Pre Requirements: PCA requires numeric data.
CSV 1 named as 'raptor1'
If your dataset includes categorical variables (like habitat type, diet, or color), you have two options:
Exclude them from the PCA (use only numeric traits).
Convert them to numeric form using techniques like:
One-hot encoding (creates binary columns like "Forest = 1, Grassland = 0")
Gower distance + PCA alternatives like PCoA (Principal Coordinates Analysis)
# Load the CSV file containing functional traits of raptors
# Set stringsAsFactors = FALSE to avoid automatic factor conversion
# Set row.names = 1 to use the first column as species names
PCA <- read.csv("C:/Users/Rounak Choudhary/Desktop/Raptor Trial mFD/raptor1.csv",
header=TRUE, sep=",", stringsAsFactors=FALSE, row.names = 1)
# Display the first 6 rows of the data to verify the structure
head(PCA)
# Load required libraries (uncomment install.packages() lines if not installed)
# install.packages("ade4") # For PCA and other multivariate methods
library(ade4)
# install.packages("vegan") # Tools for ecological analysis
library(vegan)
# install.packages("factoextra") # For visualizing PCA and clustering
library(factoextra)

**DATA SECTION:**

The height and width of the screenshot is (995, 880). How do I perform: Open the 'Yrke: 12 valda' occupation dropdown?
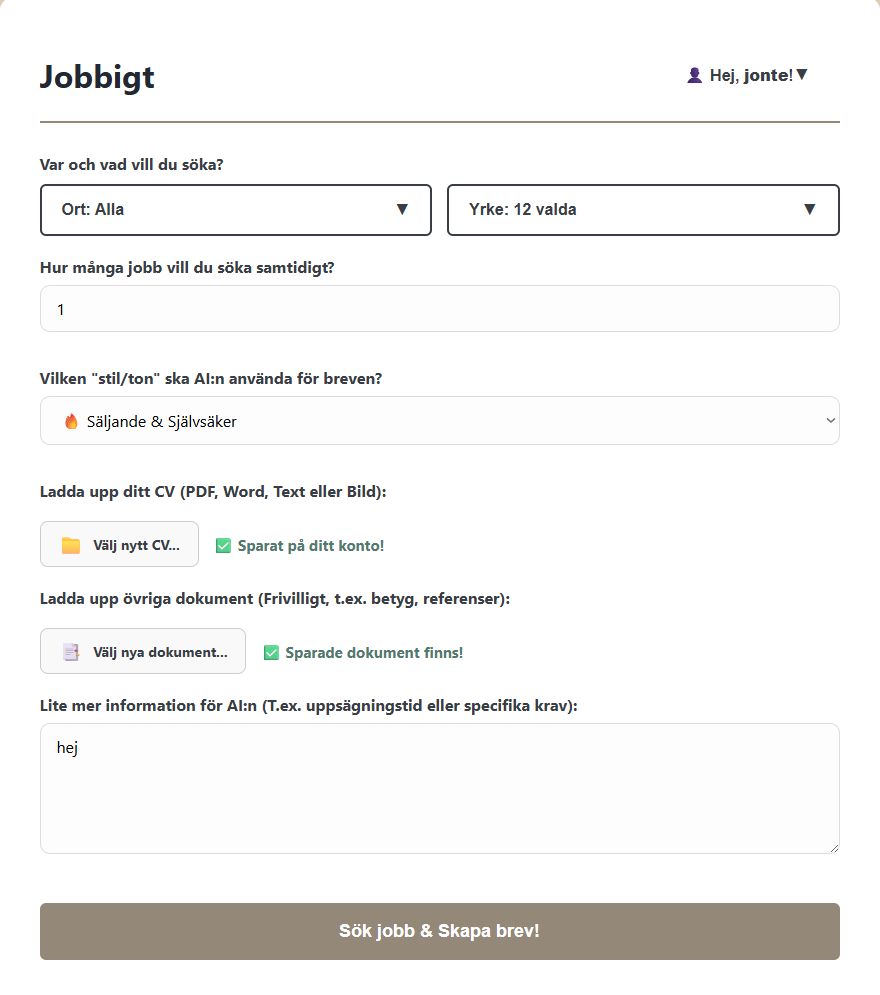[643, 210]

**DIRECTIONS:** From the raptor PCA text above, reproduce the passage starting at "Convert them to" and ending at "(Principal Coordinates Analysis)", unchanged.

**ANSWER TO THE EXERCISE:**
Convert them to numeric form using techniques like:
One-hot encoding (creates binary columns like "Forest = 1, Grassland = 0")
Gower distance + PCA alternatives like PCoA (Principal Coordinates Analysis)